Saturday 17 December 2011

Sticky Labels

Just finished the 'recruitment' stage of No Fixed Abode and I feel the need to rant about labels. How demeaning, destructive and dehumansing they are. 

That’s why this new theatre project at The Core is so important. It gives a platform to those who have lost their voice, their place in our community.  And the participants/actors - the ‘homeless’ ‘teenage parents’, ‘excluded students’, etc, etc, - have just taken their first steps in discovering that their stories and experiences matter.

And believe me, once you listen to them it’s not a label you see but a person, a face, a name. Actually brave people willing to walk into an intimidating large theatre and try a new form of being and communicating together.

Looking beyond the labels is what this innovative theatre production is all about. But that’s a challenge - real life, like real people, is messy and complicated. So unlike most information, entertainment and yes, theatre that we neatly package and passively consume nowadays, No Fixed Abode requires participation and effort from not only its neophyte actors but also its audience (which I’ll get to later). 

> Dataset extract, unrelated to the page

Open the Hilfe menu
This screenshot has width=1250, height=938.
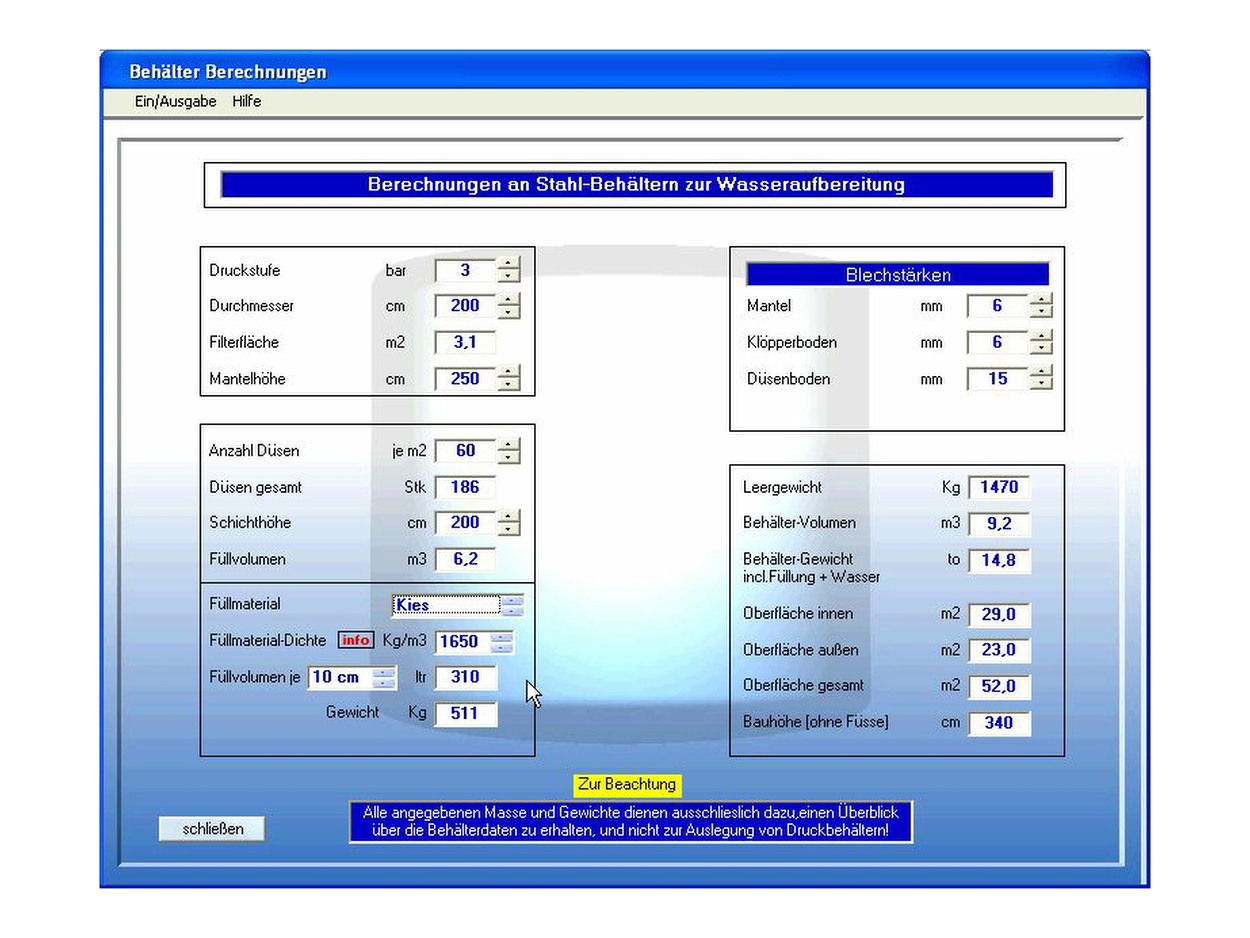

This is conventional theatre turned on its head. It is going to take a little explaining because it’s deep but then anything worthwhile in life requires attention doesn’t it? And like every decent creative work it’s also not clear quite where we’re going or how we’re going to get there - or for that matter whose going to take part.  What I do know for sure is that everybody involved in No Fixed Abode is now on a significant journey. And that definitely includes me.